Mentions: The difference in dynamics specified by the tail domains of EBP50 and E3KARP could be a direct result of a regulator interacting with the E3KARP tail to stabilize its interaction with ezrin, or a regulator binding to the EBP50 tail to enhance its release from ezrin. To search for such proteins, we used an unbiased proteomic approach. First, we generated stable JEG-3 cell lines expressing either 3xFLAG-tagged wild-type EBP50 or the chimeric fusion EBP50-E3tail. Next the cells were subjected to stable isotope labeling of amino acids in cell culture (SILAC), with the EBP50-expressing cells grown in “light” medium, and the EBP50-E3tail expressing cells grown in “heavy” medium to allow for uniform labeling. The 3xFLAG-EBP50 and 3xFLAG-EBP50-E3tail were separately immunoprecipitated, mixed, and subjected to trypsin digestion followed by mass spectrometry (Ong et al., 2002; Figure 5A). Consistent with our earlier results by Western blot (Figure 3D), the EBP50-E3tail chimera bound almost twice as much ezrin and three times as much radixin compared with EBP50 (Figure 5B). Interactions with known PDZ binding partners, such as EBP50 PDZ interactor of 64 kDa (EPI64), nadrin, and yes-associated protein-1, were unchanged in the EBP50-E3tail chimera (Mohler et al., 1999; Reczek and Bretscher, 2001). We also found a significant number of peptides for the N-terminal Inverse-Bin-Amphiphysin-RVS (I-BAR) domain containing protein insulin receptor substrate p53 (IRSp53) isoform–T, which preferentially bound ∼50% more to EBP50 than EBP50-E3tail (Figure 5B). Endogenous IRSp53-T runs at the same size as EBP50, so we were unable to confirm this interaction preference because its immunoblot signal was masked by the large quantity of 3xFLAG-EBP50 precipitated (unpublished data). However, due to the highly quantitative and sensitive nature of SILAC mass spectrometry, it is likely that IRSp53-T has a modest binding preference for EBP50 over EBP50-E3tail.

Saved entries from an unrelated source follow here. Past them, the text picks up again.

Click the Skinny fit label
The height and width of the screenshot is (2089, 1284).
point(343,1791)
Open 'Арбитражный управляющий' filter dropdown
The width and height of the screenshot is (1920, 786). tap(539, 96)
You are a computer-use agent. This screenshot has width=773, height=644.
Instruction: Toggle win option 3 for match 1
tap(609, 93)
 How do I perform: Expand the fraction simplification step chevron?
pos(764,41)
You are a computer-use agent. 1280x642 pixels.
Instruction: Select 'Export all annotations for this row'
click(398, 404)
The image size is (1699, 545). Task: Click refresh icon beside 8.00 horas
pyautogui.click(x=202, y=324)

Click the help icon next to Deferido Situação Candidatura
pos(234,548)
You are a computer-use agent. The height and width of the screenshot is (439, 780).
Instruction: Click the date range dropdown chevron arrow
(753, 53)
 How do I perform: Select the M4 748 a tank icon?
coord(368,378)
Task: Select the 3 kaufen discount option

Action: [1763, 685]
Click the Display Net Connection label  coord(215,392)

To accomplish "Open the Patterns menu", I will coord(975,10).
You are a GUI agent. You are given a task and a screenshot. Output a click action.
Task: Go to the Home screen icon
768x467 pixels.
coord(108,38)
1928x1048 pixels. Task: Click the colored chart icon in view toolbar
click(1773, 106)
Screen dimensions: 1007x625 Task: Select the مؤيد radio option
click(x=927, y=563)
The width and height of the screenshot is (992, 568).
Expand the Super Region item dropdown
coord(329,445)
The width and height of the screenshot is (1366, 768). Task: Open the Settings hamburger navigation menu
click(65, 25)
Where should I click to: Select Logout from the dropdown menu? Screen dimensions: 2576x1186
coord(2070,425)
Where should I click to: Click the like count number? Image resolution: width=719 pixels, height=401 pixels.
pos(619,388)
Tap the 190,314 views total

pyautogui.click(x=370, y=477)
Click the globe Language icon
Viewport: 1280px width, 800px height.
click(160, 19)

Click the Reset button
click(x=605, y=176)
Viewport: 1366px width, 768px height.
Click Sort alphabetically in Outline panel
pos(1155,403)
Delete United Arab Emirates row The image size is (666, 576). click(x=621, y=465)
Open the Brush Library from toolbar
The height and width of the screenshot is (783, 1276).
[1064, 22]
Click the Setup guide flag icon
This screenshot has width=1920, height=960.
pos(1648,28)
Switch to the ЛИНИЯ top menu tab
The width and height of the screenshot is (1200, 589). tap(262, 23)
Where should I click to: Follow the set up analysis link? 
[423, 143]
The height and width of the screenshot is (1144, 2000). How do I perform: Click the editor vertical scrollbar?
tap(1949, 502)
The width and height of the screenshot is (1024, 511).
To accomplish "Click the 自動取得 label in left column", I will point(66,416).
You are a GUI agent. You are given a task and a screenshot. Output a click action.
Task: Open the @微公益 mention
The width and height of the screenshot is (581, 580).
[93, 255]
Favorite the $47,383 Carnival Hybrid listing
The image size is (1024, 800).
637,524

The tails of apical scaffolding proteins EBP50 and E3KARP regulate their localization and dynamics.

Garbett D, Sauvanet C, Viswanatha R, Bretscher A - Mol. Biol. Cell (2013)

IRSp53-T binds to EBP50 and localizes to microvilli. (A) Experimental schematic of SILAC mass spectrometry to compare binding-partner differences of EBP50 and EBP50-E3tail. Briefly, JEG-3 cells stably expressing 3xFLAG-tagged versions of EBP50 or EBP50-E3tail were labeled with either light or heavy arginine and lysine, respectively. After being immunoprecipitated, samples were trypsin digested and analyzed by mass spectrometry. The ratio of light:heavy peptide can be compared to yield highly sensitive and quantitative differences in protein abundance. (B) Table of SILAC mass spectrometry results. The number of peptides and overall ratio of binding to EBP50/EBP50-E3tail is indicated. The last four C-terminal amino acids are also listed for reference. (C) Sequence of alignment of human IRSp53-S and IRSp53-T isoforms. Conserved regions are highlighted in blue; the PDZ binding motif of IRSp53-S and potential PDZ binding site in IRSp53-T are in red. (D) 3xFLAG-tagged vector alone or EBP50 were immunoprecipitated from transiently transfected cells also expressing either GFP-IRSp53-S or IRSp53-T and blotted for FLAG and GFP. (E) Maximum projection image of JEG-3 cells expressing TagRFPT-IRSp53-T (red) and ezrin (green). Scale bar: 5 μm.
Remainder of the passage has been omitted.